# other pets list



## Diana Stone (Apr 15, 2008)

4 Russian torts
three 3-toed boxies
2 mini wiener dogs
2 cats
2 very large goldfish tanks
and out back, several squirrels named Henry the I, II, III etc..that I feed.


----------



## cvalda (Apr 16, 2008)

I think we may have done this before?

But anyways, my list will have changed since last time!
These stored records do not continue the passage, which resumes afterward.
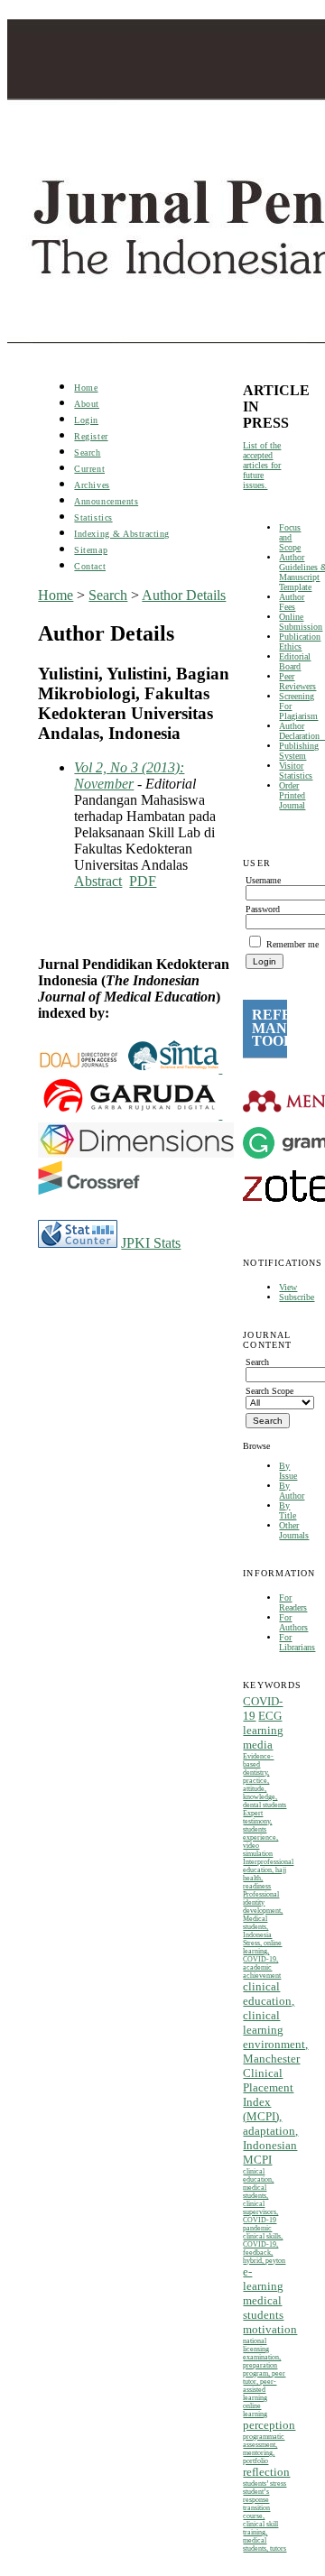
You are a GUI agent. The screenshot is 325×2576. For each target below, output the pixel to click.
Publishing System (299, 751)
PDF (142, 881)
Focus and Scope (290, 537)
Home (86, 387)
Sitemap (90, 550)
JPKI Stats (151, 1243)
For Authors (293, 1622)
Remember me (292, 944)
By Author (291, 1490)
LOL!

14 Russian Torts
6 Red-Foot Torts (with 3 more coming)
2 Spider Torts
2 Jordanian Greek Torts
1 Hermann's Tort
1 Leopard Tort

1 Pac-Man Frog
2 Painted Turtles
2 Chocolate Lab dogs
2 Robo Hamsters
4 house cats
15 rats


----------



## SULCATACRAZY (Apr 16, 2008)

mine is :

3 cats, all F aged aprox (all strays) 17 10 & 5ish
1 dog, an Akita boy thats 12 1/2
1 sulcata (of course LOL)
1 gopher snake
Lots of Fish, and Lots of birds 
1 TB horse @ the track


----------



## Jentortmom (Apr 22, 2008)

WOW Kelly you are up to 15 rats!!

Anyhow I have

7 Russians 2.5
2 Sulcatas 0.0.2
7 Box turtles (T.c.triunguis & T.o.ornata) 2.4.1
3 Red eared sliders 1.0.2 (although one is leaning towards male)
1-4 Desert Tortoises coming this week (maybe)
2 labs 1 black, 1 chocolate
1 desert kingsnake


----------



## cvalda (Apr 23, 2008)

I need to revise my list to add one Betta (fish)
And my rat count... one passed  but someone gave me two more (including a full grown hairless!) So 16 now. Plus one is PG and due ANY day!


----------



## cvalda (Sep 13, 2008)

wow this is an OLD list! Let me revise!!!!!

1 Chocolate Lab dog
4 cats
4 betta fish
12 bearded dragons
18 rats
1 chameleon
13 tortoises (1 greek, 1 hermanns, 3 leopards, 8 russians)
1 tomato frog
3 pac-man frogs
1 pixie frog
2 fire belly toads
1 salamander
1 corn snake
2 ball pythons
2 turtles

everything under the torts belong to deontay, and actually 7 of the torts are d's too!


----------



## Josh (Sep 15, 2008)

i have only my DTs but i live at home and in this house we have:
1 rat terrier
4 assorted tropical fish
1 rabbit
4 koi
8 assorted goldfish


----------



## BoaFan (Sep 15, 2008)

1 Redfoot tortoise
1 Columbian boa constrictor
1 Hogg Island boa constrictor
1 Dumeril
1 Ball python
1 Cat


----------



## tortoise.tot (Nov 2, 2008)

i have 
8 goldfish, my holy frijoles,
2 dumpy tree frogs, bonnie & clyde,
1 tortoise shell cat, aspen,
1 dog [border collie mix], dakota,
1 redfoot, zoe, & 
1 leopard, alfred.


----------



## terryo (Nov 2, 2008)

Hey...I need more pets...
2 Chihuahua's
1 Three Toed boxie
1 Cherry Head tortoise
1 Koi pond with "whatever happens along" frogs, snails, etc.
No more water turtles...gave them to my sister who has a much bigger pond.


----------



## tortoiselady528 (Nov 3, 2008)

3 Russians
4 Leopards
3 Desert Torts

1 Pit/German Shepherd
2 Horses
1 Fish
1 Guinea Pig


----------



## Clementine_3 (Nov 3, 2008)

1.0 Greek tortoise
0.1 German Shepherd
1.3 Leopard geckos
1.1 Irian Jaya Carpet pythons
0.0.1 Hermit crab who is either molting or not with me anymore 

When my son goes away for the summer (traveling work) I babysit his
0.1 Brazilian Rainbow boa
1.0 Corn snake
0.1 Leopard gecko


----------



## turtlemom (Nov 18, 2008)

We have: 
3 greek torts
2 guinea pigs
1 black lab and 
2 horses

Donna


----------